Folha de S. Paulo


Litígio estrutural

O PSOL protocolou nesta semana uma ambiciosa ação judicial perante o Supremo Tribunal Federal.

Seu objetivo não é obter a declaração da inconstitucionalidade de uma lei ou de um ato jurídico específico. Sua meta é ver superada uma situação de sistemática afronta a preceitos fundamentais da Constituição, no âmbito do sistema carcerário brasileiro. Nas palavras de Daniel Sarmento, subscritor da ação, um verdadeiro "estado inconstitucional de coisas".

As acusações são graves.

A primeira delas é de superlotação. Conforme dados do próprio Ministério da Justiça, são mais de 560 mil presos para cerca de 350 mil vagas. Logo, há um deficit de mais de 200 mil vagas.

Outro problema é a quantidade desproporcional de presos provisórios; 41% da população carcerária é composta por pessoas aguardando julgamento, o que demonstra um limitado acesso à defesa, bem como uma falta de cuidado dos juízes na decretação dessas prisões.

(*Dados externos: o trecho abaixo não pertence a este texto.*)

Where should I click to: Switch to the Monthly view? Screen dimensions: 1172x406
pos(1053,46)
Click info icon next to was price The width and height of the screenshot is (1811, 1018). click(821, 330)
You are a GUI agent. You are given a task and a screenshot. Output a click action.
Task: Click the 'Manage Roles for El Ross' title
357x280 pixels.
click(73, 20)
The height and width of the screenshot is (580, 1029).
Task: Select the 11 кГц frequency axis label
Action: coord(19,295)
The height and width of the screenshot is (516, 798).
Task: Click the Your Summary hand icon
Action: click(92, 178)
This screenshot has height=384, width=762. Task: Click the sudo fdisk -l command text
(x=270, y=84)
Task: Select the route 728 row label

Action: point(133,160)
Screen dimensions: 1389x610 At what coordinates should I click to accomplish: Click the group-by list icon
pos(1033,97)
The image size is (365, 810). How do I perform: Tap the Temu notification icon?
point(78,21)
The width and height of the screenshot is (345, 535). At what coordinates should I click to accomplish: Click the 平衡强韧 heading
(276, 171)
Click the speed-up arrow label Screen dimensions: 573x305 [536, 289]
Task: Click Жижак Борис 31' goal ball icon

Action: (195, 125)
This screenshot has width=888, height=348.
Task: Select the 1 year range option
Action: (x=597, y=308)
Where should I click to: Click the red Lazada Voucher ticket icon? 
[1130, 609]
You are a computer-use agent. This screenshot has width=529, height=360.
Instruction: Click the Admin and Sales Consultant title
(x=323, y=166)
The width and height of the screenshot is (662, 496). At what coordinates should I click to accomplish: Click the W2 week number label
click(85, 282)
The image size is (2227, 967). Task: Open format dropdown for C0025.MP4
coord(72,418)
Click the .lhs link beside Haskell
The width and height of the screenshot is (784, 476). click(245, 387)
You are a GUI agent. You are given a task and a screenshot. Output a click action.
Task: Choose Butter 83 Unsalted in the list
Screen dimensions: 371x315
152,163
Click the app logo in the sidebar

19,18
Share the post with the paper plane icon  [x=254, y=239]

Condições degradantes, insalubres e desumanas foram detectadas pela CPI do Sistema Prisional, pelo Subcomitê contra a Tortura da ONU e pelo Conselho Nacional do Ministério Público (CNMP). Com isso também parece concordar a maioria dos ministros do Supremo. Basta analisar seus votos em inúmeros habeas corpus.

Poucos são os estabelecimentos que oferecem trabalho ou que separam presos em função de periculosidade ou primariedade. O mais comum é que os presos sejam separados em função de uma eventual afiliação às diversas facções criminosas. Nesse sentido, o sistema penitenciário parece ter se tornado uma espécie de sociedade de economia mista, onde o crime organizado é sócio majoritário.

Ações semelhantes foram propostas em países como Argentina, Colômbia, África do Sul –e para não dizerem que se trata de uma invenção terceiro-mundista–, Itália e Estados Unidos. Os resultados podem ser considerados razoavelmente positivos na "desestabilização" dessas práticas violadoras. Se o Judiciário não é capaz de resolvê-las, pode romper a inércia e colocar os demais Poderes para trabalhar.

Em 2011, a Suprema Corte dos Estados Unidos, no caso Brown versus Plata, determinou que o Estado da Califórnia liberasse 46 mil presos de menor periculosidade, após um litígio que tomou mais de duas décadas nos tribunais inferiores. Para a Suprema Corte, a manutenção desses presos num sistema superlotado e sem as devidas condições sanitárias configurava a imposição de "pena cruel e pouco usual", o que não é aceitável constitucionalmente.

O cuidado nesse tipo de litígio de natureza estrutural é não demandar ou esperar que o Judiciário substitua a administração, escolhendo as políticas a serem levadas a cabo pelo Executivo. Ele não foi eleito para fazer essas escolhas ou pode ser punido por fazê-las equivocadamente.

Isso não significa, no entanto, que o Judiciário possa se omitir de sua função de garantir direitos e exigir o estrito cumprimento da lei. Não se trata de "ativismo", mas de obrigação funcional.

O segredo parece estar na natureza da prestação jurisdicional. Em vez de sentenças peremptórias e terminativas, os tribunais devem estabelecer as condições impositivas para a construção de soluções, monitorá-las e, quando necessário, punir os recalcitrantes.